* Begin GIVEN PASSAGE *

Indomitable Thatcher wants to help other rescues

PHOTO BY JOSHUA KODIS

This week I innerviewed one of the most joyful, Puppiest non-puppies I’ve EVER met: Thatcher Coppola, a 93-pound bulldog mixture, about 9 or 10; brindle, white NEE-sox, big squarish head, soft brown eyes, anna wide, smiley mouth.

Thatcher (onna leash probly cuzza his outgoing doganality) anna nice lady greeted me an my assistant at the door.

Thatcher came right up for the Wag-an-Sniff an I innerduced myself an my assistant. “Thanks for agreeing to share your tail,” I said.

“I’m Thatcher Coppola and this is my Mom Cassandra. I’ve been practicin’ so I won’t forget stuff.”

We got situated, an Thatcher snuggled up to my assistant (an The Satchel, from which my assistant produced a coupla dulishus bacon snacks). Between bites, Thatcher explained, “I never even HEARD of a Treat buh-for, but NOW, Mom says I’m TREAT MO-duh-vaded.”

“That would make sense,” I smiled.

Following the slobbery snack break, Thatcher began his tail, pawsing occasionally to give my assistant some frenly slurps, an peer hopefully into The Satchel.

“Before me, Mom hadda buh-loved pooch, Kunar. After Kunar hadda go to Dog Heaven, it took Mom a year till she was ready to find another pooch.

“She checked the Humane Society On The Line an saw my pickshur and BY-O. See, I’d been abandoned an dumped out on the road. I was real skinny, and had lotsa cuts and broozes an marks all over me. It’s kinda fuzzy but I sorta remember a buncha very mean an scary fellow dogs.

“Anyway, Mom wanted to adopt me Then-an-There, but she’d previously planned a trip an couldn’t pick me up till a few days later. BUT, the Humane Society ROOLS are pets can’t be put On Hold. So, when she got home an went to get me, she found out I’d already been adopted. She was Seriously Bummed. That was March. Then, in August, Mom got a call from a fren who was a Humane Society volunteer who told her I was back at the Humane Society. I’d apparently been abandoned an dumped AGAIN, an I was currently in foster care.”

* End GIVEN PASSAGE *
* Begin STORED DATA *

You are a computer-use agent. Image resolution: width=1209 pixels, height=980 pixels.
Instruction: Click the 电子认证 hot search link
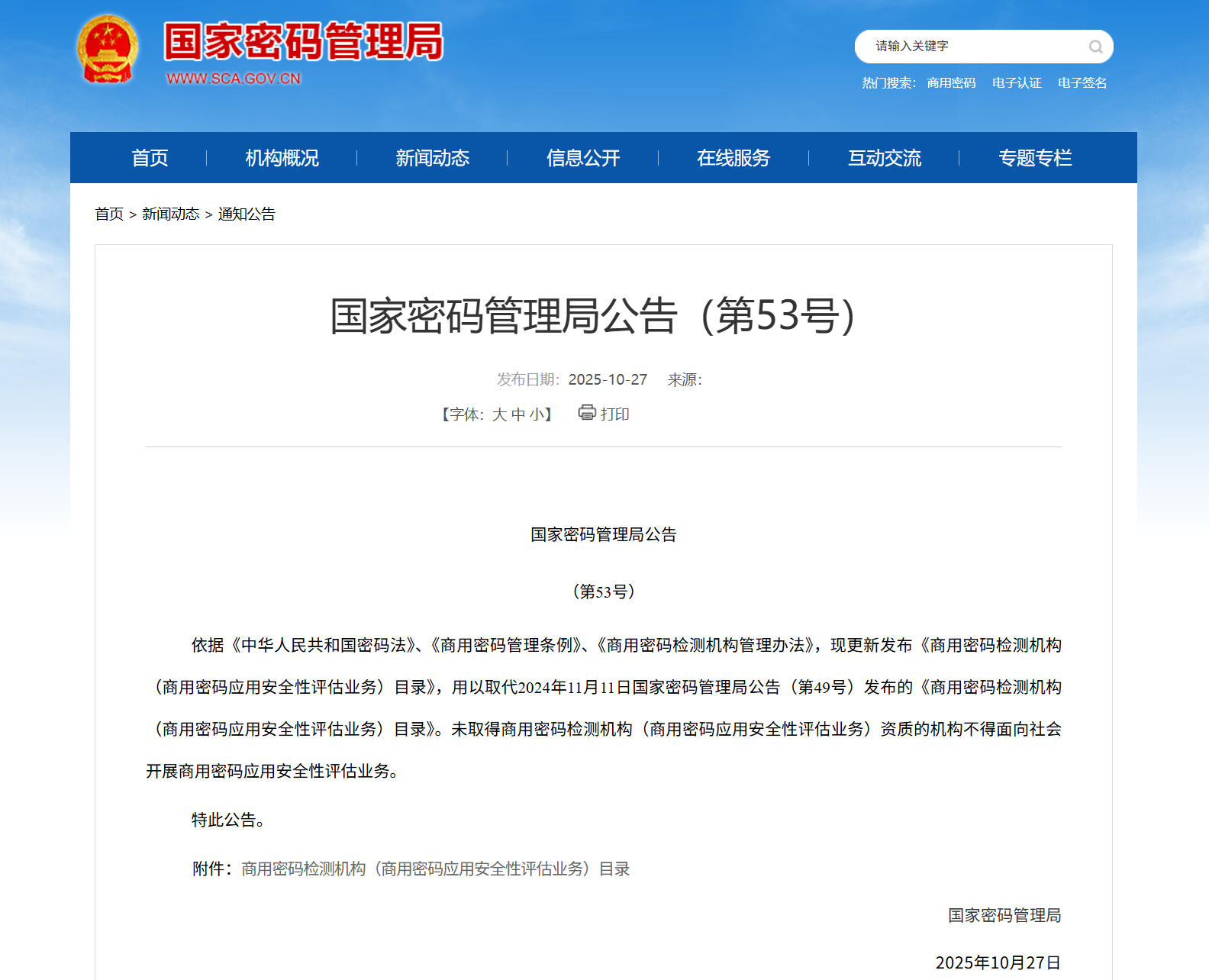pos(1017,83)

* End STORED DATA *

REQUIREMENT 1: Decide whether each statement agrees with the Thatcher article. For each, answer yes or no and quote the deciding words. (a) Thatcher weighs 93 pounds. (b) The Humane Society lets pets be put on hold. (c) Mom's dog before Thatcher was named Kunar.
REQUIREMENT 2: Transcribe the Thatcher article from "Thatcher came right" up to and including "into The Satchel.".
REQUIREMENT 3: In the Thatcher article, who called Mom in August to say Thatcher was back at the Humane Society?
The data plays no part in this work.

OUTPUT 1:
(a) Yes: "a 93-pound bulldog mixture"
(b) No: "the Humane Society ROOLS are pets can’t be put On Hold"
(c) Yes: "Mom hadda buh-loved pooch, Kunar"

OUTPUT 2:
Thatcher came right up for the Wag-an-Sniff an I innerduced myself an my assistant. “Thanks for agreeing to share your tail,” I said.

“I’m Thatcher Coppola and this is my Mom Cassandra. I’ve been practicin’ so I won’t forget stuff.”

We got situated, an Thatcher snuggled up to my assistant (an The Satchel, from which my assistant produced a coupla dulishus bacon snacks). Between bites, Thatcher explained, “I never even HEARD of a Treat buh-for, but NOW, Mom says I’m TREAT MO-duh-vaded.”

“That would make sense,” I smiled.

Following the slobbery snack break, Thatcher began his tail, pawsing occasionally to give my assistant some frenly slurps, an peer hopefully into The Satchel.

OUTPUT 3: A friend who was a Humane Society volunteer.